4ième ennéade de Favrius de la 9ième année du XXIième cycle - Jour 2 [Automne]


Pardon ? Voilà ce que pensait Blanche qui posait les yeux sur la femme. Déjà remettons les choses dans leur contexte. La Dame du Val était de sortie, non pas pour une partie de plaisir mais bel et bien pour cause de prérogatives. Et celles-ci l’avaient conduit jusqu’ici, c’est-à-dire les berges du fleuve. Elle avait fait dépêcher des scientifiques et autres hommes de science afin d’analyser l’état de l’eau mais aussi ses rives. Si ces dernières devaient être nettoyée ou non. Et à dire vrai, l’idée même que les bords de la Garnaad soient encrassés ne l’arrangeait guère car les caisses de l’ancienne capitale était pratiquement vide, pour ne pas dire « à sec ». Tout cela serait naturellement à ses frais. Et elle avait une baronnie à nourrir ! Au pire, elle pouvait toujours espérer que le duché de la Garnaad intervienne. Après tout, Diantra faisait partie de ses terres. Donc il était naturel qu’ils leur viennent en aide.
Puisqu’elle était en fonction, elle avait revêtu ses atours de pragmatisme. Ce visage fermé et tiré qui acquiesçait à tout ce que disaient ses érudits. A dire vrai, elle n’y comprenait pas grand-chose. « Nous allons contrôler la présence de nitrate » disait-il. « Il ne faudrait pas que l’escherichia coli se développe » appuyait un autre. « Il faudrait vérifier l’amont du fleuve et les sous-couches » arguait un énième scientifique. « Et aussi si les traces du feu de Pharet se sont dissipées » reprenait le premier.


« A ces hommes de science toujours là pour inventer des mots plus péteux les uns que les autres. C’est à se demander s’ils ne font pas un concours. »

Blanche était pour une fois totalement d’accord avec les propos de l’Infame. Elle s’en torchait complètement le cul qu’il y ait la présence ou non d’escherichatrumuchebidule tant que cela ne rendait pas malade les habitants. De toute façon, elle était là uniquement pour allonger la monnaie comme on dit.

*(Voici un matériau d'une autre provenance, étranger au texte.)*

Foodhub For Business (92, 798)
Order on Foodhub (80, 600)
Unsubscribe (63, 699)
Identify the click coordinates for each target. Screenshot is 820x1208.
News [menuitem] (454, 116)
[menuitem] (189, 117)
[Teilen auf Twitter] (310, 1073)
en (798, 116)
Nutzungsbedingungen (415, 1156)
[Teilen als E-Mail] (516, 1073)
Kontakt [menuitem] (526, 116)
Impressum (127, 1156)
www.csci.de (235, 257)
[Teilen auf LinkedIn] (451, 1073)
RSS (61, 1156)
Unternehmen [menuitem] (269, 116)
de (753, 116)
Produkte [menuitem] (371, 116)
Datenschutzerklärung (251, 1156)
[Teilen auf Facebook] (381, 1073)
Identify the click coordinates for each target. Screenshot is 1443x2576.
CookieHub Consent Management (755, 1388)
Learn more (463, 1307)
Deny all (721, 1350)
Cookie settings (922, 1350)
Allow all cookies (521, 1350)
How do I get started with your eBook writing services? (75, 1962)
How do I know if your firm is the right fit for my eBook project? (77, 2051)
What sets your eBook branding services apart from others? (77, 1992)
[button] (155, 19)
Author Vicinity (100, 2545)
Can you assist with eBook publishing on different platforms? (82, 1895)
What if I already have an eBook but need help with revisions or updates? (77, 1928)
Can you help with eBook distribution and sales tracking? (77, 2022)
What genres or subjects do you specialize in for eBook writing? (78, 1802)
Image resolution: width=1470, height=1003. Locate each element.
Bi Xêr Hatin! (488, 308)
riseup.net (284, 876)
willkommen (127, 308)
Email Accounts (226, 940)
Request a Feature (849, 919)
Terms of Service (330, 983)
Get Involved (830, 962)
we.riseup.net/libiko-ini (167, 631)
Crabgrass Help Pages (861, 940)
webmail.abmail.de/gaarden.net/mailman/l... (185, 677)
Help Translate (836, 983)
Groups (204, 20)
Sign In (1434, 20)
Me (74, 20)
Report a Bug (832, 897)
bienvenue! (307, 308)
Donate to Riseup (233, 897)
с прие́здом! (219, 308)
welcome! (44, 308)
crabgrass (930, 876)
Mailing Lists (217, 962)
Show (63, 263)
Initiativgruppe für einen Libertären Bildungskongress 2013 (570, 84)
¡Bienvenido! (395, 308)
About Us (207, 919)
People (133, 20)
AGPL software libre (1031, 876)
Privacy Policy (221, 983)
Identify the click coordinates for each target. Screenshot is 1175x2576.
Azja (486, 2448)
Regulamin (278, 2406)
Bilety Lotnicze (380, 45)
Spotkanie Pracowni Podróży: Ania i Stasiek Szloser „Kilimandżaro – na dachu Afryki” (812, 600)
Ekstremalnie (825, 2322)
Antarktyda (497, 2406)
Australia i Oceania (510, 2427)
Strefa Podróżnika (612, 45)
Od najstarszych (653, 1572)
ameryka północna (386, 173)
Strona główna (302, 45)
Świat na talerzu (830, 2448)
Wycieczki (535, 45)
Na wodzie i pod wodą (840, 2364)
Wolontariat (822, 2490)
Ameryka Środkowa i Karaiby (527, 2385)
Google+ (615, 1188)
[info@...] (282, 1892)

« Bon je pense, messieurs que nous pouvons conclure qu’un nettoyage sommaire des baies est à préconiser et que puisque vous avez vos échantillons, nous nous retrouverons d’ici peu pour conclure à un assainissement de l’eau ou non. Nous ferons appel aux prêtre de la très Sainte Mère. »

D’ailleurs à ce titre, la Dame du Val se demandait s’il fallait faire appel aux consacrés de Néera ou de Tari. D’un certain côté, la purification et tout le bordel, c’était plutôt l’affaire des Néeréites. D’un autre côté, l’élément de Tari était l’eau, donc n’était-il pas plus juste de faire appel à des aquamanciens. Alors qu’elle faisait face à cette question tout à fait inexistentielle, les propos de Lyarra l’arracha à ses pensées. Elle avait marché sans le savoir sur quelques mètres et s’était retrouvée là. Blanche jetait d’abord un regard autours d’elle afin de savoir si c’était bel et bien à elle qui s’adressait. Et vu la présence fantôme des environs, elle ne pouvait en être autrement.

« Pardon ? »

Fuir son fardeau ? Mais quel fardeau ? Elle se serait bien regardée dans un miroir afin de s’assurer de ne pas ressembler à une personne accablée. Alors oui, la moitié de la péninsule voulait la tête de son époux et la sienne était sans doute un bonus. Oui, elle entendait désormais une voix dans sa tête. Oui, elle vivait très mal le fait d’inspirer autant de haine. Oui, le bannissement des mâles Anoszia l’embêtait fortement. Oui, une guerre lui pendait au nez. Oui, elle désirait la tête de l’Angleroy. Mais elle ne qualifierait pas cela de fardeau. C’était plutôt la conséquence d’enchainement malheureux. Son seul fardeau était peut-être son incapacité à être une bonne diplomate et à ne pas pouvoir prédire l’avenir.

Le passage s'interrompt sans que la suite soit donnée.